Gibran-Rakabuming-Raka-saat-tiba-dirumah-Megawati-di-Jalan-Teuku-Umar-Jakarta-Pusat.jpg
(Foto: Helmi Afandi/kumparan)

RIAU ONLINE, JAKARTA-Gibran Rakabuming Raka dan Bobby Nasution maju pada Pialkada 2020. Anak dan menantu Jokowi tersebut kompak maju untuk menjadi kepala daerah di Solo dan Medan.

 Peneliti Pusat Penelitian Politik (P2P) LIPI, Syamsuddin Haris ikut menanggapi hal tersebut.

Menurutnya, sah saja jika Gibran dan Bobby mau ikut dalam pemilihan kepala daerah karena itu hak setiap warga negara.

"Hak tiap warga negara untuk terjun ke politik, termasuk anak dan mantu presiden," tulis Syamsuddin dalam kicauan di akun Twitter @sy_haris yang diunggah pada Senin 9 Desember 2019.

Namun Syamsuddin merasa keputusan maju Pilkada oleh Gibran dan Bobby ini menjadi tidak pantas lantaran Jokowi masih menjabat sebagai Presiden. Sehingga wajar bila muncul banyak cibiran dan protes.

"Tapi tidak elok jika mereka maju sebagai calon walikota saat bapak/mertua masih menjabat presiden.
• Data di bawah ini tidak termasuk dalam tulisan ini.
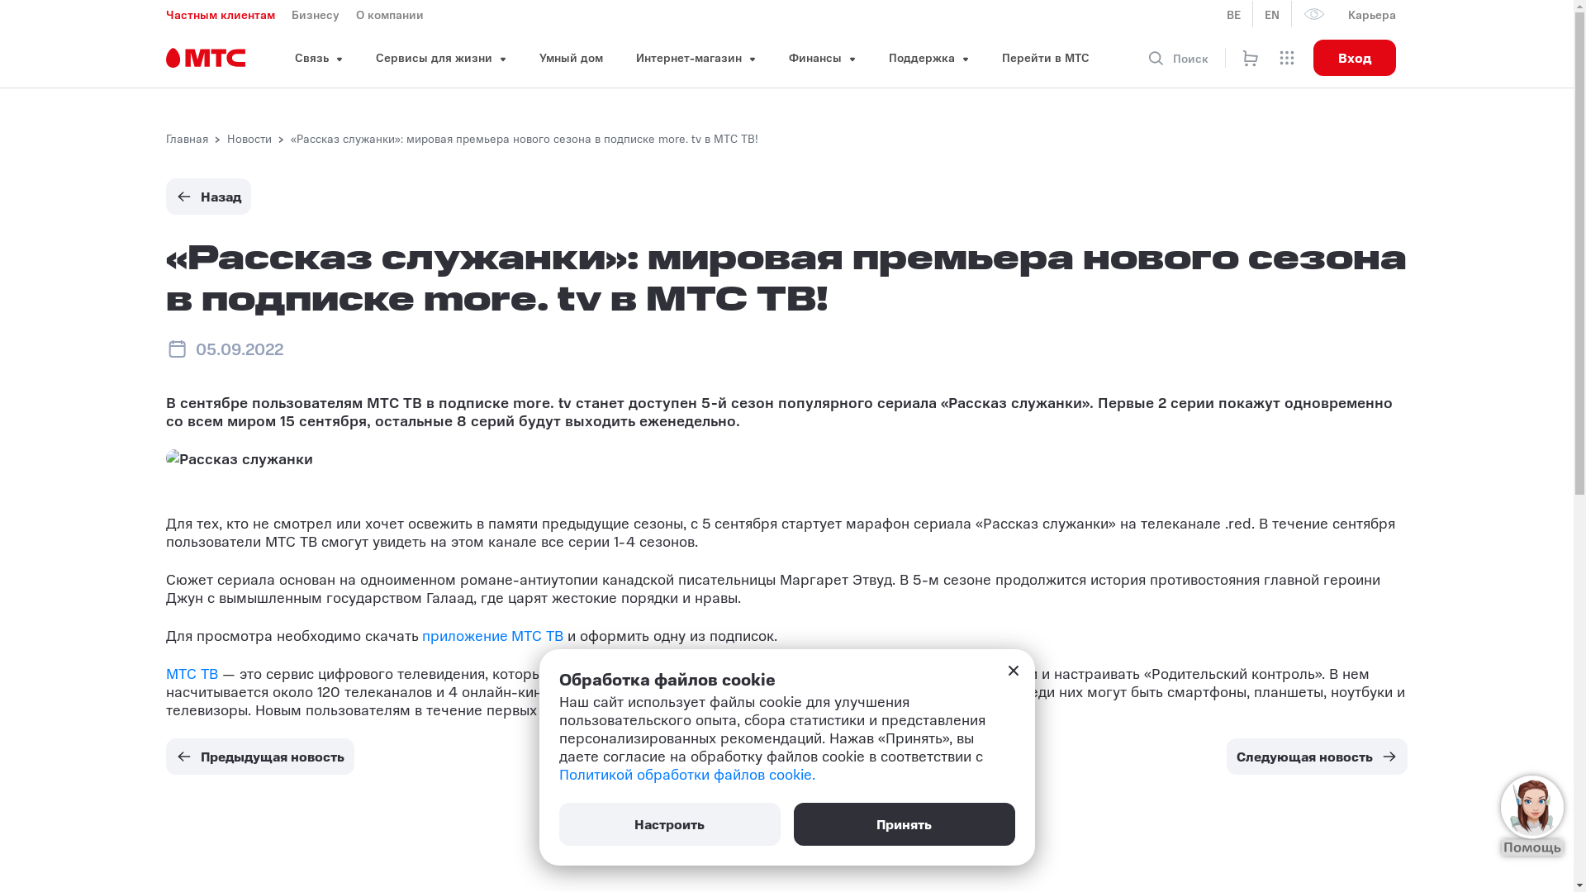 Image resolution: width=1586 pixels, height=892 pixels. I want to click on 'BE', so click(1233, 13).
Dibela seperti apapun, cibiran pasti muncul: dinasti, nepotisme, aji mumpung, dan lain-lain. Semoga Pak Jokowi menyadarinya," ujar Syamsuddin.

Sebelumnya, Gibran Rakabuming dan Bobby Nasution yang masuk sebagai anggota partai dianggap sebagai upaya membangun dinasti politik. Menurut PDIP itu adalah hal yang biasa.

"Politik dinasti di wilayah dunia timur yang kayak gini biasa. Bahwa dinasti atau tidak dinasti kita ini di timur ada jarak dengan kekuasaan, itu biasa, bahwa Mas Gibran diuntungkan karena anak presiden wajar," kata Ketua DPD PDIP Jawa Tengah Bambang Wuryanto.

Gibran Rakabuming telah menjadi kader PDIP dan akan mendaftarkan diri sebagai bakal Calon Wali Kota Solo ke DPD PDIP Jawa Tengah, Kamis (12/12/2019). Sementara, Bobby Nasution telah mendaftarkan diri ke DPD PDIP Sumatera Utara untuk maju dalam pemilihan Wali Kota Medan.